=== Work instructions ===
Retrieve every line from the records in which the word "computer" occurs.

=== Given records ===
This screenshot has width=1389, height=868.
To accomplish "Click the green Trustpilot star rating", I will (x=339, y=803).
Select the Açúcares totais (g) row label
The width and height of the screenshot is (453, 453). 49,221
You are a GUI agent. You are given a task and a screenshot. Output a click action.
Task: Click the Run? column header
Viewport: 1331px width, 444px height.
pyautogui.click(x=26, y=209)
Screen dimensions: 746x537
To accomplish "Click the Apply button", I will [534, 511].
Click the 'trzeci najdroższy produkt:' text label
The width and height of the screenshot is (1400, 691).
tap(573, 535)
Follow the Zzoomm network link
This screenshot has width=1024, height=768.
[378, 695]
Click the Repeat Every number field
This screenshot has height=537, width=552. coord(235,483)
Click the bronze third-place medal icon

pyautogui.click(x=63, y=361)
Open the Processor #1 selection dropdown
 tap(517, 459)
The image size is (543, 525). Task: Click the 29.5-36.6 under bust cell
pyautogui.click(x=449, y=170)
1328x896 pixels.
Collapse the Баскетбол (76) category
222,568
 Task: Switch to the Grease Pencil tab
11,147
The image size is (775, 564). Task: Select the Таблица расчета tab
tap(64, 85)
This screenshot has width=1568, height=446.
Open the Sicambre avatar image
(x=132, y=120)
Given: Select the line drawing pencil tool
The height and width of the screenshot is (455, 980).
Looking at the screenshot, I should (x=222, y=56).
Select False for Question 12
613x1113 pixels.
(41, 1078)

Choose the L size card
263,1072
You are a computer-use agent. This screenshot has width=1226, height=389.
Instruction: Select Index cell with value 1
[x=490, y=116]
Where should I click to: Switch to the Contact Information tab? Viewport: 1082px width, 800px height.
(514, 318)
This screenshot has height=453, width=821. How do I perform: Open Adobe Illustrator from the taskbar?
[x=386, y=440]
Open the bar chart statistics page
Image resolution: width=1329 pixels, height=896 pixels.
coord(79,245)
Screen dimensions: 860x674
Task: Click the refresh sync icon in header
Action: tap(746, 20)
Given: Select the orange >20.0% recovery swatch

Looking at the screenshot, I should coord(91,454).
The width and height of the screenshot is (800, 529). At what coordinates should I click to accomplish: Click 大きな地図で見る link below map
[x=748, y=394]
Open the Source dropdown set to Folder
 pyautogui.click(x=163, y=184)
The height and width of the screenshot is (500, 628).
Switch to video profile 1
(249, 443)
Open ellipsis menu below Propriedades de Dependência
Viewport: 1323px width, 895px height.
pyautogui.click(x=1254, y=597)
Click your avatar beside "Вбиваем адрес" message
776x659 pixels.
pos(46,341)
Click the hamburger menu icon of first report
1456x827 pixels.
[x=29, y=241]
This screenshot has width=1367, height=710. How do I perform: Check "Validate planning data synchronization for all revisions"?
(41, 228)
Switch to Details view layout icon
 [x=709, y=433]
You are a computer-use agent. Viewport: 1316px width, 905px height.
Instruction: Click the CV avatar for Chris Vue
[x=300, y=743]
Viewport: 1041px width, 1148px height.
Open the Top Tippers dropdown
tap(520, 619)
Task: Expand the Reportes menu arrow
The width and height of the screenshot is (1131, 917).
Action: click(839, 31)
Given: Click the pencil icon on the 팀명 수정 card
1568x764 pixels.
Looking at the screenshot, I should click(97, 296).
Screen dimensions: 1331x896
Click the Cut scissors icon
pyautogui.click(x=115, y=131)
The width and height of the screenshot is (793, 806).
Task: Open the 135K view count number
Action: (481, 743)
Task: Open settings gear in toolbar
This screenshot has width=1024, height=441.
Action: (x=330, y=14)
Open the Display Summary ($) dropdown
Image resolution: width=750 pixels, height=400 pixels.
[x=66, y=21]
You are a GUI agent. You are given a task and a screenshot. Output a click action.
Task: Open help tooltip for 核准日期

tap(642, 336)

=== Answer to the problem ===
You are a computer-use agent. This screenshot has width=1226, height=389.
You are a computer-use agent. Viewport: 1316px width, 905px height.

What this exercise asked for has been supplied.